**Goal**: Could you retype the records from the line containing "The width and" through the line containing "[x=626, y=286]", leaving the pictures out?

**Available data**:

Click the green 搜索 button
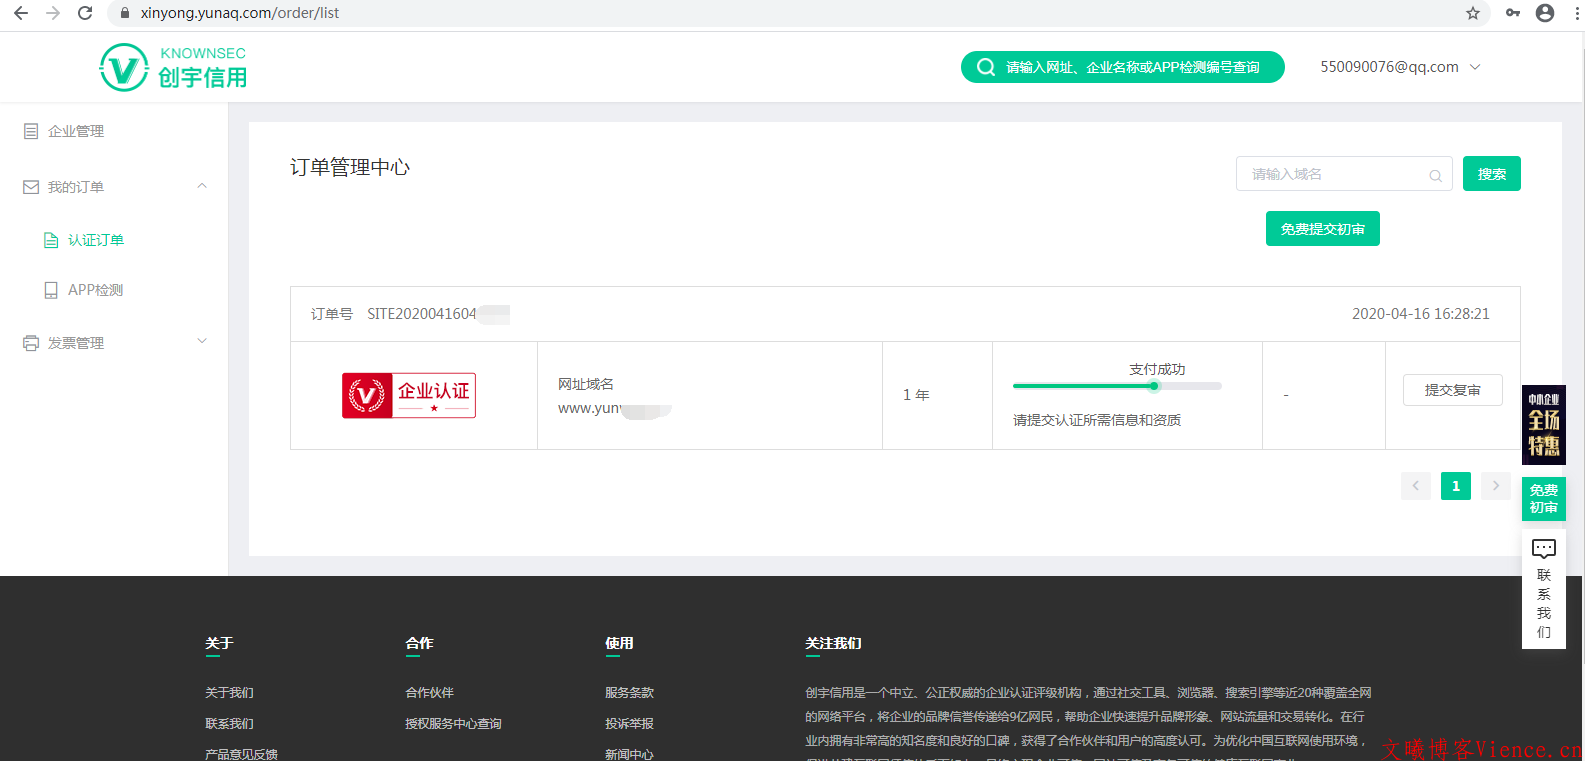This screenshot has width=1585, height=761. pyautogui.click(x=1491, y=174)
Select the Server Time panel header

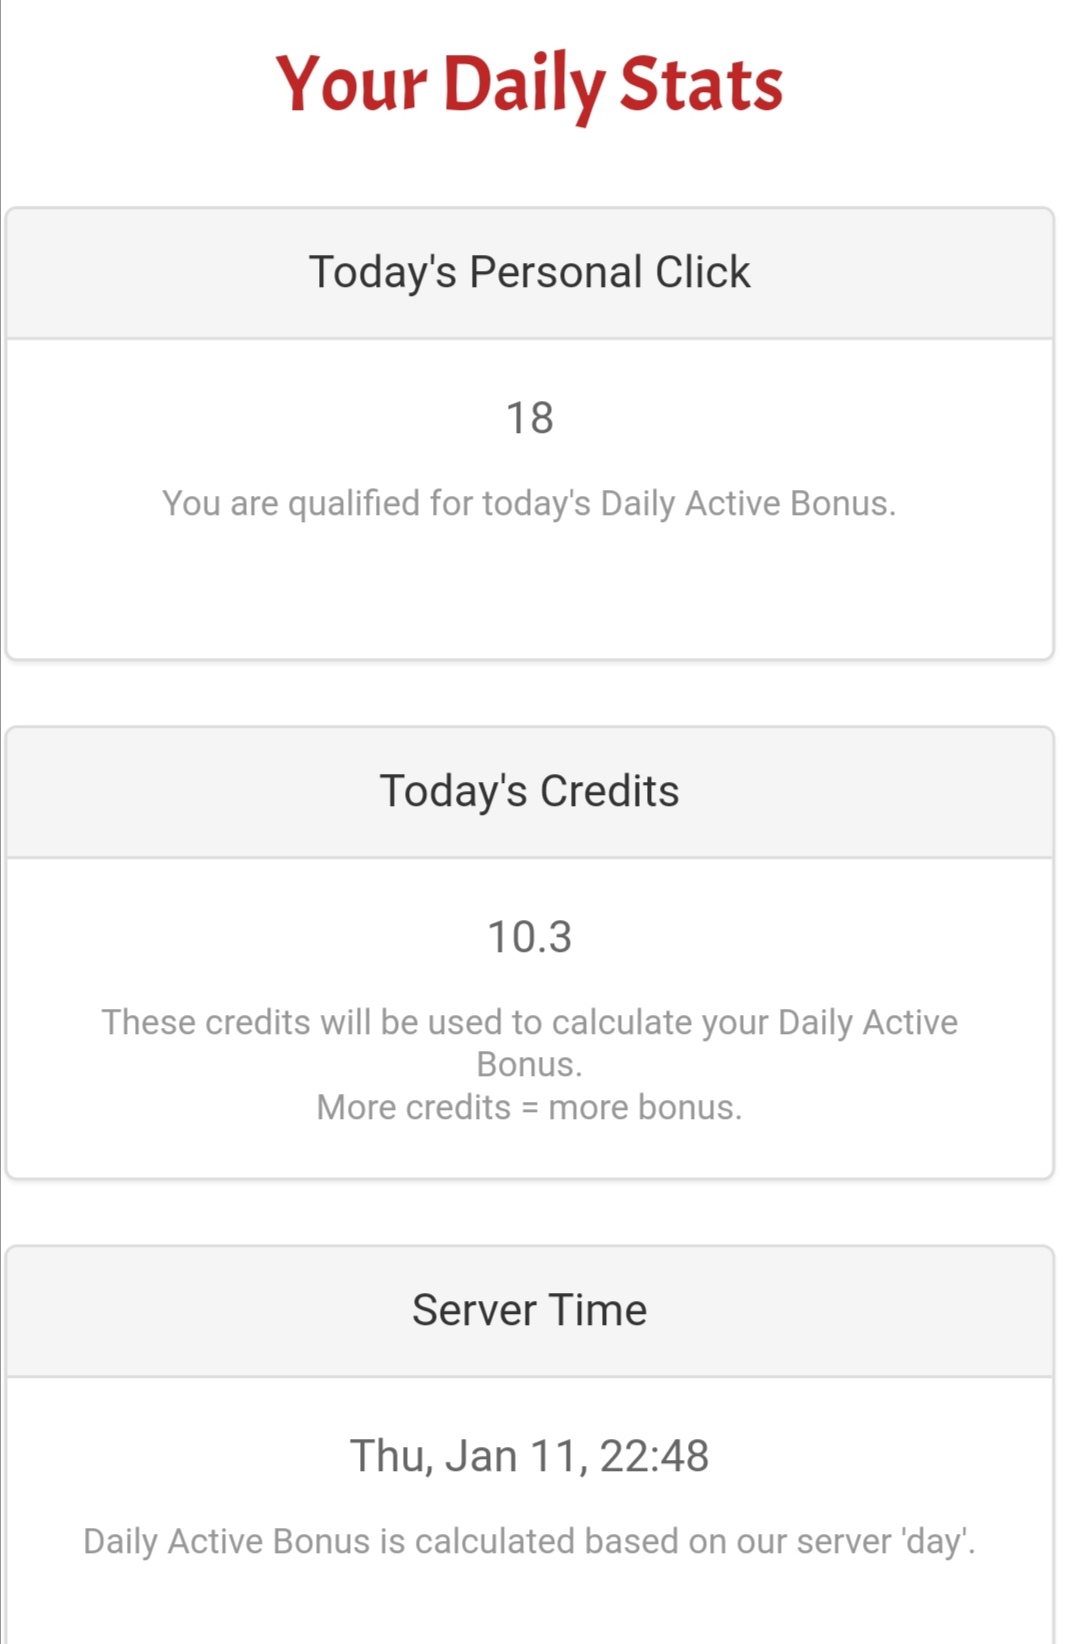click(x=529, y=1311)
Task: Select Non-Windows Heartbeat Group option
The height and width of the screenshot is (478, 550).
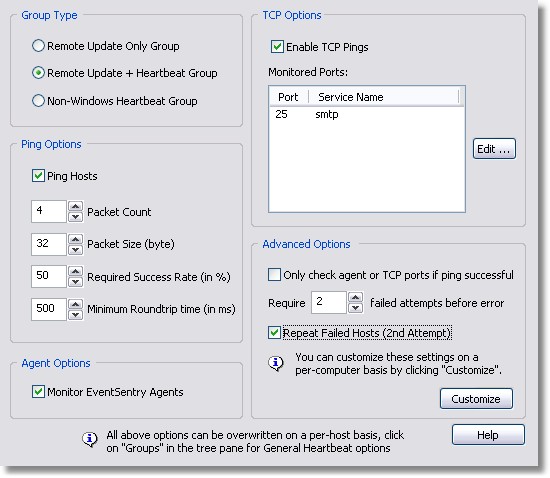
* * *
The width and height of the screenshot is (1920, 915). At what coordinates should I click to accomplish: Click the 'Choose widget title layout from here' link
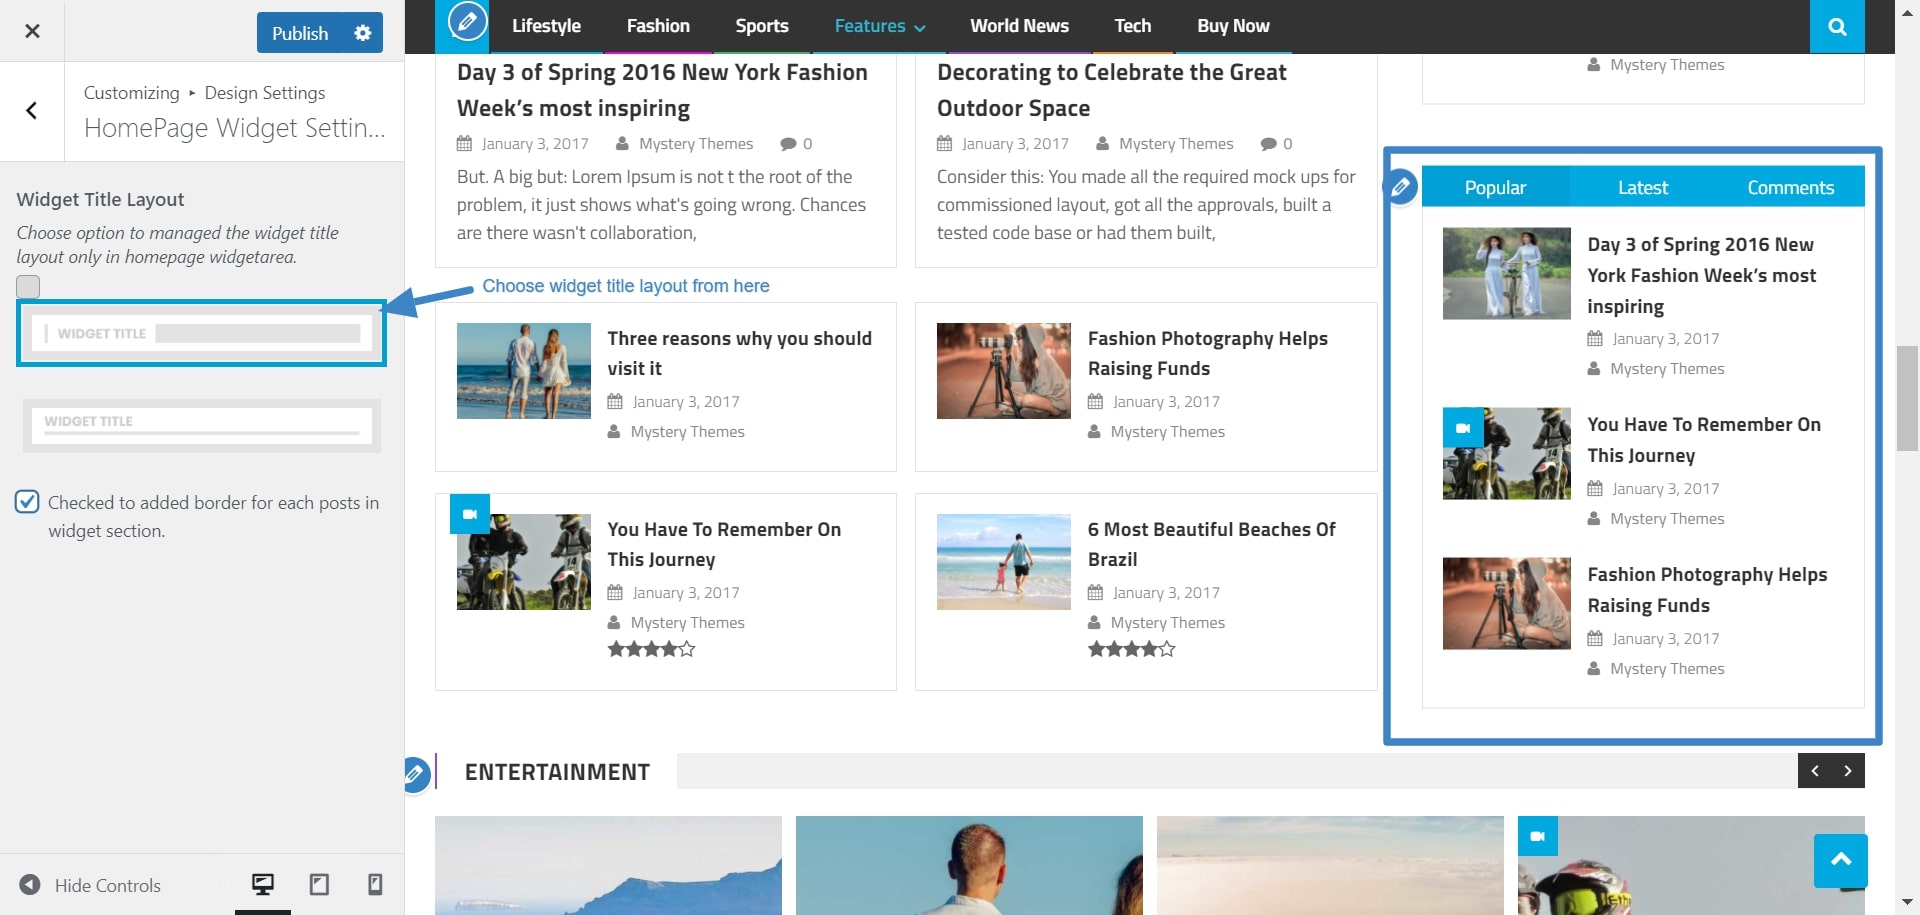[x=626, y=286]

**Answer to this problem**:
The width and height of the screenshot is (1920, 915). At what coordinates should I click to accomplish: Click the 'Choose widget title layout from here' link
[x=626, y=286]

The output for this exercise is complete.